* **Questions**:
A - In the passage on Paul Thompson, starting at "Thompson was educated" and ending at "2020 to 2023.", change "curator" to "keeper" and write that stretch out again.
B - Answer these about the Paul Thompson passage:
(i) Which school did Thompson attend before university?
(ii) Whom did he succeed as Vice-Chancellor of the Royal College of Art?
(iii) What honor was he appointed in the 2024 Birthday Honours?

* **Passage shown**:
=======
Vice-Chancellor of the Royal College of Art
- In office September 2009 – April 2024
- Preceded by: Sir Christopher Frayling

Personal details
- Born: 9 August 1959 (age 66) Oxford, Oxfordshire, England, UK
- Alma mater: University of Bristol University of East Anglia

= Paul Thompson (arts administrator) =

British arts administrator

Paul Warwick Thompson (born 9 August 1959) is the current Chair of the British Council. He was Vice-Chancellor of the Royal College of Art from 2009 to 2024.

Thompson was educated at Bryanston School, the University of Bristol (BA) and the University of East Anglia (MA, PhD).

Thompson worked as a scriptwriter and researcher for the Design Council 1987–88. He then joined the Design Museum as curator of contemporary design and from 1993 to 2001 was its director.

During 2001–09, Thompson was director of the Cooper Hewitt, Smithsonian Design Museum in New York City, USA. In 2009, he took up his post at the Royal College of Art. He was a trustee of the Victoria and Albert Museum, London, from 2009 to 2023, and was on the board of visitors of the Ashmolean Museum at the University of Oxford from 2013 to 2019. He was a member of the Board of Trustees of Universities UK from 2020 to 2023.

He is a member of the Wellcome Collection Programme Advisory Committee at the Wellcome Trust, London. He is an adjunct professor at Imperial College's Institute for Global Health Innovation. He co-directs the Helix Centre with Professor Lord Ara Darzi. Since 2020 he has been a member of the Board of Trustees, Creative UK.

He was appointed CBE in the 2024 Birthday Honours, for services to the Arts.
=======
* **Dataset records**:
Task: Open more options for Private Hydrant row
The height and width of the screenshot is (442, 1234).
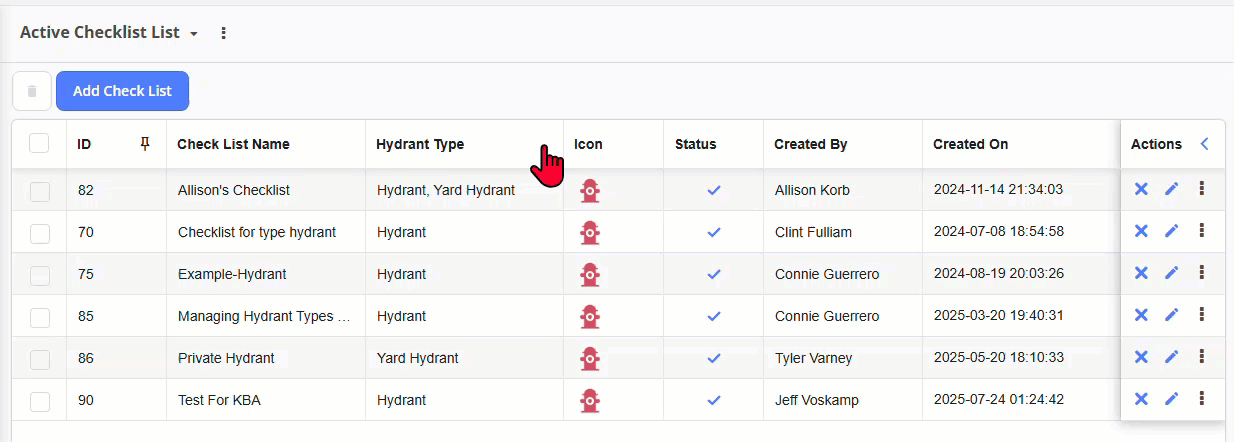Action: click(1201, 357)
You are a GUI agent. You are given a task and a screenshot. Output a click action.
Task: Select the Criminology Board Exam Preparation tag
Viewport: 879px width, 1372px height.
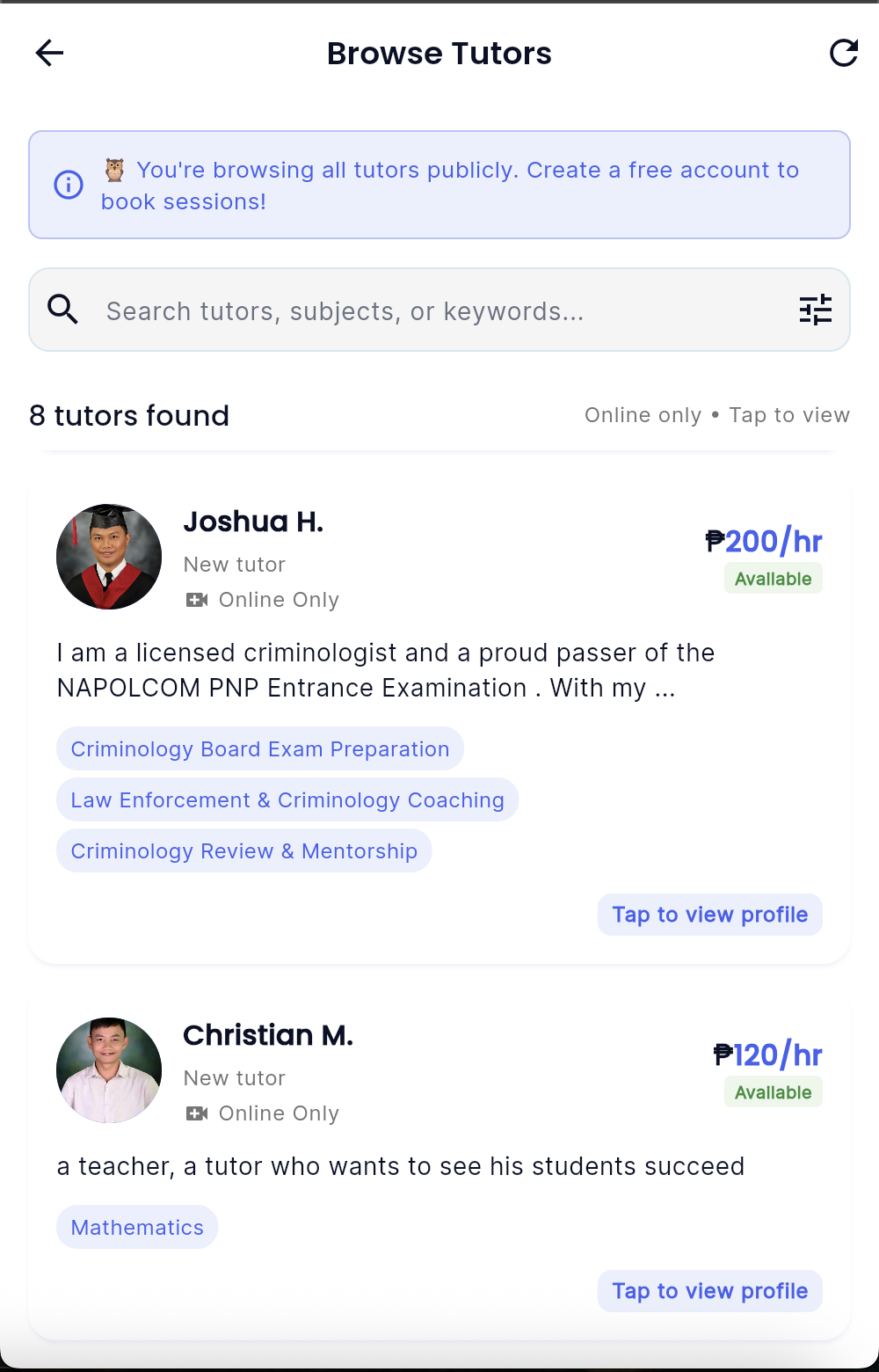pos(260,748)
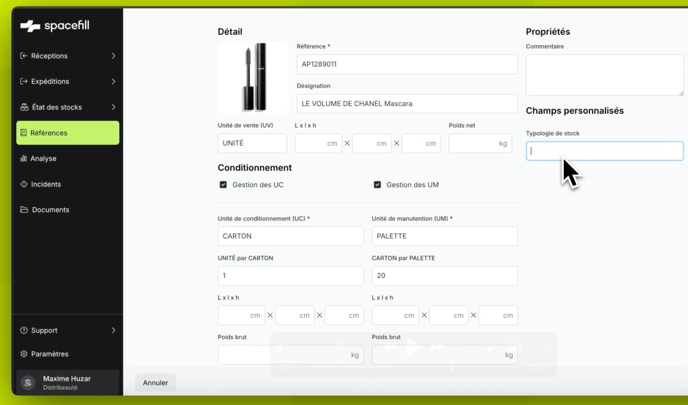Click the Documents folder icon
This screenshot has width=688, height=405.
click(x=24, y=210)
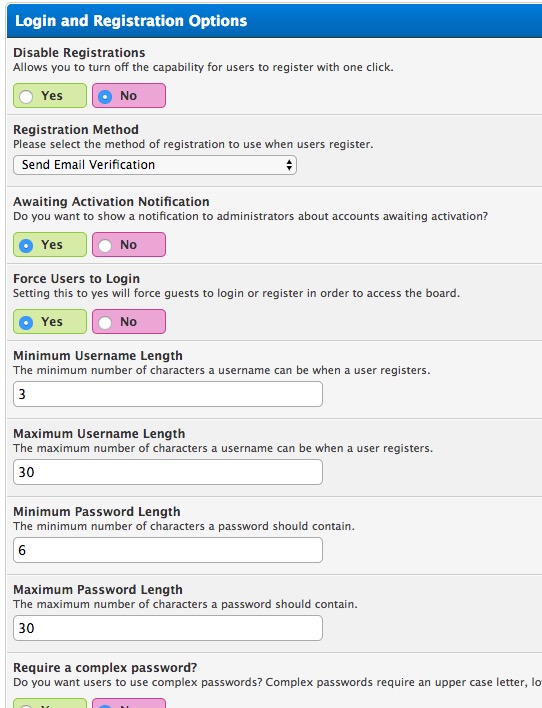Click the Force Users to Login title
The width and height of the screenshot is (542, 708).
coord(76,279)
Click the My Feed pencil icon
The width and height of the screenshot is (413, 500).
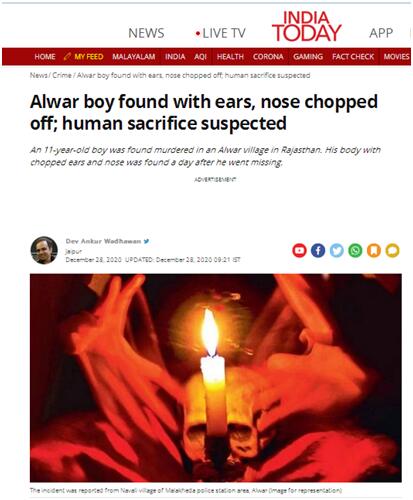click(x=67, y=57)
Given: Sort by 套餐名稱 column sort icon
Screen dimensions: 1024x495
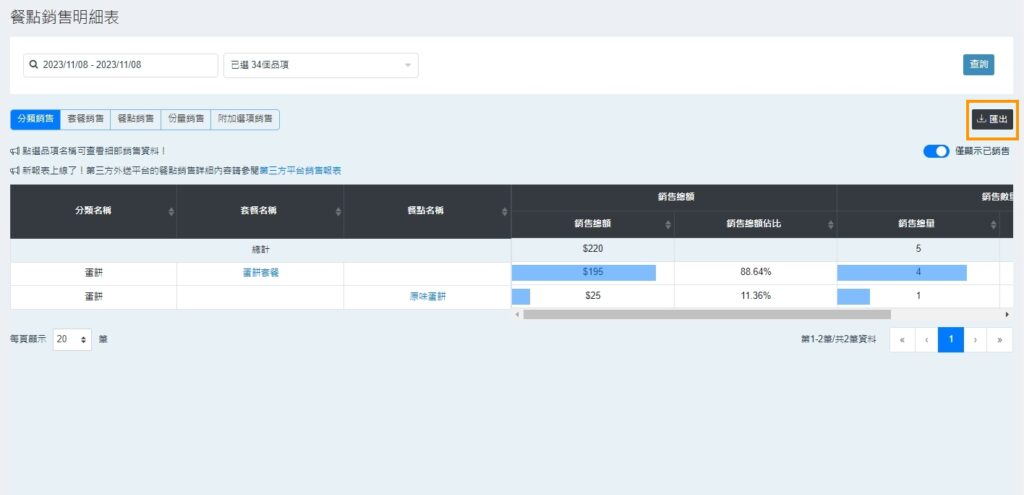Looking at the screenshot, I should click(x=337, y=212).
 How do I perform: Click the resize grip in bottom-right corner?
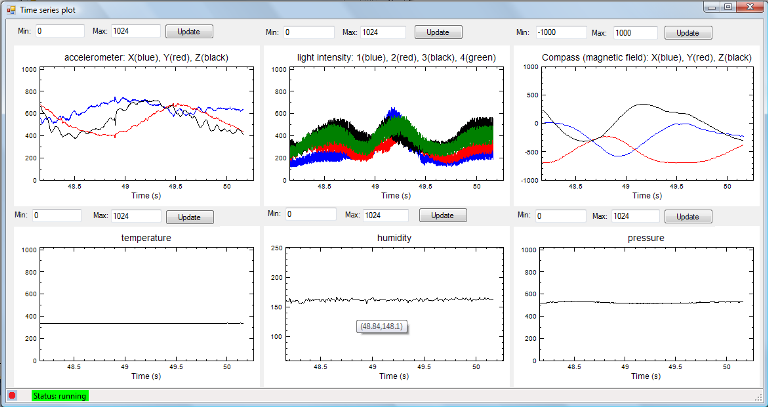tap(761, 400)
=======
* **Answer list**:
A -
Thompson was educated at Bryanston School, the University of Bristol (BA) and the University of East Anglia (MA, PhD).

Thompson worked as a scriptwriter and researcher for the Design Council 1987–88. He then joined the Design Museum as keeper of contemporary design and from 1993 to 2001 was its director.

During 2001–09, Thompson was director of the Cooper Hewitt, Smithsonian Design Museum in New York City, USA. In 2009, he took up his post at the Royal College of Art. He was a trustee of the Victoria and Albert Museum, London, from 2009 to 2023, and was on the board of visitors of the Ashmolean Museum at the University of Oxford from 2013 to 2019. He was a member of the Board of Trustees of Universities UK from 2020 to 2023.

B -
(i) Bryanston School
(ii) Sir Christopher Frayling
(iii) CBE